The first church was designed by James Hart of Corby, and the foundation stone laid by the Bishop on the 29th of April, 1896. Cardinal Vaughn appeared for the opening of the building on the 25th of February, 1897. Canon J. F. Browne (1896-1925) at Saint Joseph’s helped establish the parish of Saint George in 1920 and Canon J. F. Hargreaves (1925-44) helped to make Saint George’s independent, with her own resident priest. Father J. M. P. McCarthy (1944-58) arrived from the parish of the Good Shepherd, to the north of Nottingham, and was followed by Father D. Key (1958-59). Father Key began to move towards setting up the parish of Our Lady of Lourdes in Mickleover. Canon James Beel (1959-81) oversaw the building of Saint Joseph’s Junior School and the building of a parish hall and watched Saint Thomas More school (established 1957) become a comprehensive school. The infant and junior schools were joined together to form a new primary school on the Mill Hill Lane under Father McLaughlin, and the Cromwell Road site was closed in July, 1983. Canon Beel had acquired the Grove Mansions plot to support the building of the parish hall and a possible future church, but died in 1981, without realising this plan.

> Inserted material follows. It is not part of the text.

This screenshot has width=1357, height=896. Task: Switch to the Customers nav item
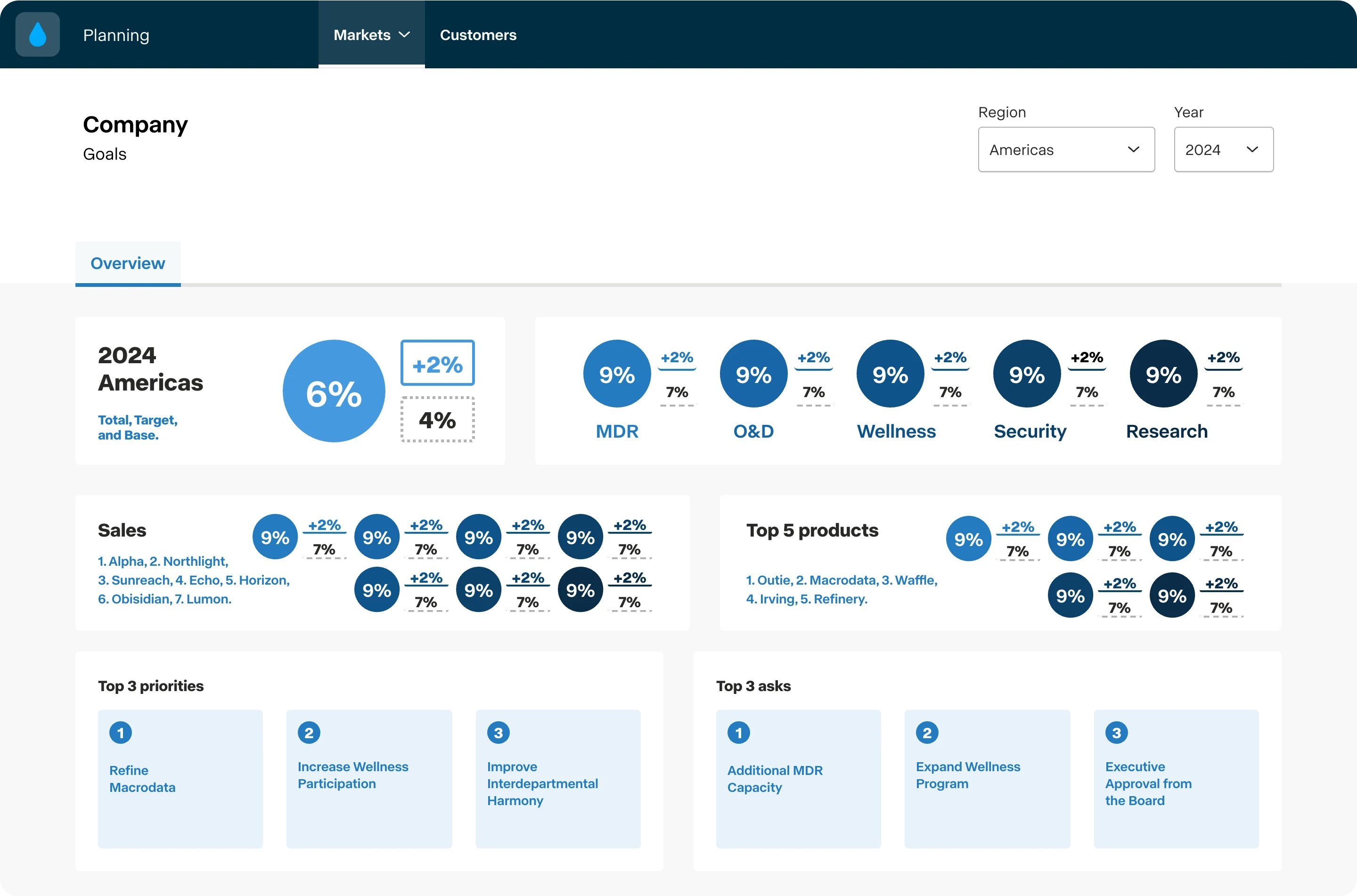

The second church has been designed by D. J. Montague of Derby, together with the sacristy and the presbytery, to complement the new school on the Mill Hill Lane, and to fulfil the desire of the City Planners to preserve a well-landscaped and pleasant prospect on the Burton Road. The church was opened for use by His Eminence Cardinal George Basil Hume, archbishop of Westminster, on the 25th of February, 1985.
On the Catholic Church
“Let thy mercy also come upon me, O Lord: thy salvation according to thy word. So shall I answer them that reproach me in any thing; that I have trusted in thy words. And take not thou the word of truth utterly out of my mouth: for in thy words have I hoped exceedingly. So shall I always keep thy law, for ever and ever. And I walked at large: because I have sought after thy commandments.” – Psalm 118(119): 41-45
The attraction of Catholic Christianity lies principally in its great antiquity and its powerful link with the primitive and Apostolic Church. The Catholic Church of today retains the missionary object of the Apostles gathered around Christ when he ascended into heaven and so drew the human reality into the heart of the Blessed Trinity of God (Matthew 28: 16-20). The Catholic Church is the continuation of that story at the end of the gospel of S. Matthew and, in the words of the Fathers at the Second Vatican Council (Lumen Gentium 1), we through the proclamation of the Gospel “seek to bring to all men that light of Christ which shines out visibly from the Church.”
Therefore, when we profess in the Nicaeno-Constantinopolitan Creed, that there exists One, Holy and Catholic Church, we hold this truth of the reality of the Church as inseparable from that other primary truth of the Catholic religion, that God exists as Father, Son and Holy Spirit (Catechism of the Catholic Church 750). It is after all through the grace of God Almighty that men and women live and work in his Name and for the greater good of humanity.
The Catholic Church is also a re-presentation of the holy assembly of the people of God as described in the Hebrew Bible, during the formation of the nation of Israel from several nomadic tribes in Sinai and the Levant (cf. Exodus 16: 3 for mentions of a ‘sacred assembly’ or ‘church’). The sacred assembly of the people was intended for a religious person, to grow together in suffering, to witness to the manifestations of God, to appoint hierarchic leaders and, above all, to worship God and observe His commandments as a community, as a Holy People. Christ inaugurated his Church along similar lines to grow together and in his perpetual and Real Presence. Hence, there is a liturgical reality to the Church that precedes the existence of a local community in any one place and the universal community of all Catholics (CCC 752).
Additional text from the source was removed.